A strong monarch with desirable disposition and characteristics, such as a resilient and capable honeybee queen, means the survival of a sentinel species. The queen is the single most important bee in each colony, and she produces all the eggs that every member of the colony hatches from.

So, when it comes down to bee genetics, you want to develop the strongest and best-adapted queens for a particular region, like the Pacific Northwest.

Breeding a better bee is one of the major goals of the Washington State University bee program.

“We’re looking for bees that can handle our cooler temperatures,” said Brandon Hopkins, a research associate in the WSU Department of Entomology. “We’re also looking for bees that are more hygienic, that fight off diseases and varroa mites better.
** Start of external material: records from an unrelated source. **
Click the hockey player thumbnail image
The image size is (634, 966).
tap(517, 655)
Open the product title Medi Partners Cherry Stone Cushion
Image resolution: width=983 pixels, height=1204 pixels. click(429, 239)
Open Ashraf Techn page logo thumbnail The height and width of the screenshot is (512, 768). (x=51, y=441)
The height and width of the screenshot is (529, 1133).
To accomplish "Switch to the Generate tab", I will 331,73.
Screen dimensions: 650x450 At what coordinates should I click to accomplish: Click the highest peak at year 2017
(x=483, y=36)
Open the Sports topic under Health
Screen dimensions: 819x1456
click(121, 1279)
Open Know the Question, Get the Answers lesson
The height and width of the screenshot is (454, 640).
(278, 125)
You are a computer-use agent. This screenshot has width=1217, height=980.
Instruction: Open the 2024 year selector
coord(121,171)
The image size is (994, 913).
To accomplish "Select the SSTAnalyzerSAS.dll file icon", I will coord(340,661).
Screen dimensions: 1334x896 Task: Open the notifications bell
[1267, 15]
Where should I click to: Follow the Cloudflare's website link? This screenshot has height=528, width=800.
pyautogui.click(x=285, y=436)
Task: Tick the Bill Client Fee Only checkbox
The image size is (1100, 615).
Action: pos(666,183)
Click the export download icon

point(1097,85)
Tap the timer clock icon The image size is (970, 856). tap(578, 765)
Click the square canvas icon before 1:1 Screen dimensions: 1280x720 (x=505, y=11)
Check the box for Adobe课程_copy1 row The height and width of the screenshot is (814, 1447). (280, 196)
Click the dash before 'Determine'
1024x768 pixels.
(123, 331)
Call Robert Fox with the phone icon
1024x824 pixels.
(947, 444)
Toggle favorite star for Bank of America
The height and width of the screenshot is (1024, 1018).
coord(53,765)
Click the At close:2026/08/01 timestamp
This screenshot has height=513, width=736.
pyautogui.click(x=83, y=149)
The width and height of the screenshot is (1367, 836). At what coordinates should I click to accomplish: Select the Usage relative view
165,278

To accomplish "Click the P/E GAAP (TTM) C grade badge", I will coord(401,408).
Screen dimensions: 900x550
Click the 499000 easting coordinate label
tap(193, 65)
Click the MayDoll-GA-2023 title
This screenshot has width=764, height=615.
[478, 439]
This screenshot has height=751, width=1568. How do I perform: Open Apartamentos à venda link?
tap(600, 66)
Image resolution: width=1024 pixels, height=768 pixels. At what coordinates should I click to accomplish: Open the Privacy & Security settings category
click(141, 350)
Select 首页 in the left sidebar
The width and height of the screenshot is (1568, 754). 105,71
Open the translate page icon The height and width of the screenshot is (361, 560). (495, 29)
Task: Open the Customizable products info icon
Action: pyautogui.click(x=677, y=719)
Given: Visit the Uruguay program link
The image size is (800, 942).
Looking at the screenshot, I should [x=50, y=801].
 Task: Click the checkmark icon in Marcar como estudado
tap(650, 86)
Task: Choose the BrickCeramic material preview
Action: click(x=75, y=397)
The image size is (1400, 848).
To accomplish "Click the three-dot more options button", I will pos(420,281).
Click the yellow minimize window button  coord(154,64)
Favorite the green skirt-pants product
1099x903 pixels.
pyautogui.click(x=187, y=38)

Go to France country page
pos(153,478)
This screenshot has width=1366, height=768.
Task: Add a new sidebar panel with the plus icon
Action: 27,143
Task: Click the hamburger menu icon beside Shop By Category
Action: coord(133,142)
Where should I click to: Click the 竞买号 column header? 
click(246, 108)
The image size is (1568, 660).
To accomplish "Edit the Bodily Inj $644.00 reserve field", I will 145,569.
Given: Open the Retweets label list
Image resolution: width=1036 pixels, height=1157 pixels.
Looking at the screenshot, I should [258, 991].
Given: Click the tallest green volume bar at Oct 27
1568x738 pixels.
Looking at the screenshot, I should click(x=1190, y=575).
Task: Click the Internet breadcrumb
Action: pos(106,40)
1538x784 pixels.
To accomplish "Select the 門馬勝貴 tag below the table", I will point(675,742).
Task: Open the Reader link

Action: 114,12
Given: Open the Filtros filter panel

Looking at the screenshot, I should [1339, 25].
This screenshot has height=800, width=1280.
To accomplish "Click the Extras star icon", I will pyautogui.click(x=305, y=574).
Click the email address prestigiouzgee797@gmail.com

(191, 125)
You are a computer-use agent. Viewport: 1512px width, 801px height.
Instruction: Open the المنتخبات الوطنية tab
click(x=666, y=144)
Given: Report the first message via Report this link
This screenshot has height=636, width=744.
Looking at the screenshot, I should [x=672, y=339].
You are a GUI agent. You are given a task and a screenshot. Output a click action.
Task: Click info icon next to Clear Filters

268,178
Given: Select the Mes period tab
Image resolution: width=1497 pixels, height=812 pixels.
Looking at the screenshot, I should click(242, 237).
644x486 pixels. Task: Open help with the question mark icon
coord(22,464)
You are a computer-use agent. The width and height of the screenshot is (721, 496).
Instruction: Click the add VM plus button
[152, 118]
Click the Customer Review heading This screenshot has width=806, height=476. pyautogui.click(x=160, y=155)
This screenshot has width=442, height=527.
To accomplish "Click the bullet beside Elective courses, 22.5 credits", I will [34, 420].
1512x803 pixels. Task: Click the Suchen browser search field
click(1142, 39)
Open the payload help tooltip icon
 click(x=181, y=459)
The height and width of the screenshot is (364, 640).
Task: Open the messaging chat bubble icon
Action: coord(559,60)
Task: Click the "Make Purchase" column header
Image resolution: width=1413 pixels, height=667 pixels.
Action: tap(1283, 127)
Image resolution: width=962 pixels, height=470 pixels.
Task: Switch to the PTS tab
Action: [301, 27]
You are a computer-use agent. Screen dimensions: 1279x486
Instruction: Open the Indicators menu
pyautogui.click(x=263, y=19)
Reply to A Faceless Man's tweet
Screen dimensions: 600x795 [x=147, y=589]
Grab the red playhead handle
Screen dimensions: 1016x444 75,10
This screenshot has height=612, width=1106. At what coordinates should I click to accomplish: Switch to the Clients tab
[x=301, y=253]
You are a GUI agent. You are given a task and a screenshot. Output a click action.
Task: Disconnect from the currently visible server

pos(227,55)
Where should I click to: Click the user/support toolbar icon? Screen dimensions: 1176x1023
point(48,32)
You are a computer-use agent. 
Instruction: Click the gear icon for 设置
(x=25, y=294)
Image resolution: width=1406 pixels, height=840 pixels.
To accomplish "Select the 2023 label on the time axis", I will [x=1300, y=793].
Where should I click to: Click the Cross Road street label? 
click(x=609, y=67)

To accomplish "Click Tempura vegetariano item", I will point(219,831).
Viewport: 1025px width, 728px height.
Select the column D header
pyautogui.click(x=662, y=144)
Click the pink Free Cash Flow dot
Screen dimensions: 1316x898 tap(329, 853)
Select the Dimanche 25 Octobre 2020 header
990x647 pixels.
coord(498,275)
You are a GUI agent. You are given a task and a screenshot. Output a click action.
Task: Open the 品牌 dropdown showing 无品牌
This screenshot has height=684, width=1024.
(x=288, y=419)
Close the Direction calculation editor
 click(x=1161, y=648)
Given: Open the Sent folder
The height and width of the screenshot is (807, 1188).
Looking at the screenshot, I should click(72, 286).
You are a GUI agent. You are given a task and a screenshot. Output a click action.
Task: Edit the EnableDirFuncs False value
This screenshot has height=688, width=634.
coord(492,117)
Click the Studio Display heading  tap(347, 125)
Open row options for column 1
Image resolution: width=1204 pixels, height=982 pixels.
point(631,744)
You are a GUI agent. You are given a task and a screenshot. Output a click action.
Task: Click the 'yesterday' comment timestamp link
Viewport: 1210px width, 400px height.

These traits come from choosing the right queens and drones to mate.”

WSU scientists look for colonies that have combinations of those traits. The researchers then remove the one-day-old larvae produced by the selected queens and place them into small colonies called cell-builders. The cell-builders are setup with lots of young nurse bees, plenty of pollen and nectar for food, and no queen.

Steve Sheppard stands in a field looking at a honey bee colony looking for the queen.
WSU’s Steve Sheppard looks for the queen in a WSU honey bee colony. He was ‘tagging’ queens so they would know her age and colony.

This atmosphere stimulates the colony’s worker bees to produce new queens. New queens emerge from normal female embryos that are fed a special diet, called ‘royal jelly,’ once they hatch into larvae.

“The reason why we go to all the effort to make queens is because we can transfer larvae from known genetic sources,” Hopkins said. “We get to select larvae based on an assessment of the mother colony, the queen, and the overall production value of that colony. We can assess various behaviors, like defensiveness, and then select for bees that are not likely to sting without provocation or exhibit good overwintering ability, disease resistance, and brood and honey production.”

The researchers aren’t just focused on the queen, though. It takes two sets of genetic material to construct new generations, and that second set comes from drones, or male bees. So they’re either inseminating new queens or releasing queens to mate in areas where the only potential mates are derived from “drone mother” colonies selected by WSU researchers.

Initial bee breeding efforts at WSU began over a decade ago and have resulted in stronger, more resilient honey bees. But the work is far from done.

“The main reason we’re producing queens here at WSU, and devoting so much to the breeding effort, is the urgent need to counteract colony loses that US beekeepers are experiencing,” Hopkins said. “We feel that the long-term solution to improved honey bee colony health in the US must include attention to genetic improvement.”